Management Jobs in the Food Service Industry

By B&SC Blog Team

Management Jobs in the Food Service Industry

If you are looking into building a successful career in the food industry, you’ll probably be interested to learn about management-level jobs available in this field. After all, a successful career means making the most of opportunities for advancement, so you’ll want to plan a career path for yourself with top-level positions as your ultimate goal. To help you get started, here is a bit of information on some of the most common managerial positions in the food services sector.

Food Services Manager

Food services managers are in charge of day-to-day operations in food service establishments, including restaurants, hotels, resorts, catering businesses, and similar business types involving the preparation and service of foods and beverages. The typical food services manager job description will include:

  • Hiring, training, scheduling, evaluating and supervising food service employees.
  • Procuring food, beverages, equipment and other supplies.
  • Overseeing food preparation.
  • Inspecting work areas and equipment.
  • Coordinating maintenance and sanitation.
  • Addressing customer complaints.
  • Managing budgets and payroll records.
  • Managing compliance with state and federal health and employment regulations.

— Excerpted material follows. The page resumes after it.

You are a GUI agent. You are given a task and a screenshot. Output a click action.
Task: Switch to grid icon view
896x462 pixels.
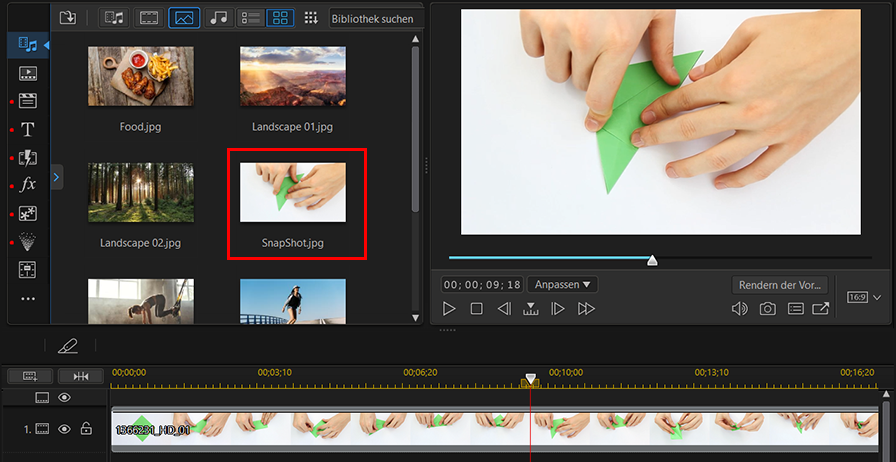(280, 18)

In larger operations, food service managers may act as general managers, coordinating the functions of other managers or assistant managers who oversee separate area of operation, such as kitchen, catering or beverage managers, for instance.

Restaurant Manager

Restaurant managers are responsible for coordinating the daily operations of eateries, ranging from fast-food establishments to full-service and fine-dining restaurants. Duties vary from according to the size and type of establishment, among other factors. However, a typical restaurant manager job description may include the following:

  • Hire, train, develop, supervise, schedule and evaluate all restaurant staff.
  • Organize and conduct pre-shift and departmental meetings.
  • Maintain reservation systems and booking policies.
  • Maintain food and beverage budgets and inventory.
  • Reconciling daily sales and depositing restaurant receipts.
  • Investigate and resolve food quality and service complaints.
  • Develop marketing strategy, and implement advertising and promotional campaigns.

While managers in smaller establishments typically handle these and other duties on their own, larger restaurants may have a team of managers or assistant managers to whom the restaurant manager can delegate many tasks, such as direct supervision of kitchen and/or dining room staff, for example, or reservations management. In hotels, resorts, casinos or other mixed hospitality businesses, restaurant managers may work under a general manager or food service manager.

Executive Chef

Executive chefs are in charge of all daily operations in the kitchen or kitchens of a food service establishment and are responsible for the quality of the food that is produced. A typical executive chef job description includes the following tasks related to meeting those primary responsibilities:

  • Share their culinary knowledge and experience with employees.
  • Train his or her team in accordance with kitchen/establishment needs.
  • Plan menus and supervise food quality, preparation and presentation.
  • Maintain kitchen safety and sanitation.
  • Budget preparation and management.
  • Payroll management.

Executive Chefs generally, like any other department head, report to senior managers, which may include general managers, restaurant managers and/or food service managers.

What these management positions have in common, other than lots of responsibility and executive-level pay, is the need for a solid education and work experience. Managerial candidates who have earned a degree in hospitality, restaurant, or food service management, along with skills, certifications and work experience relevant to the particular position to which they aspire will have the best opportunities at achieving their career-building goals.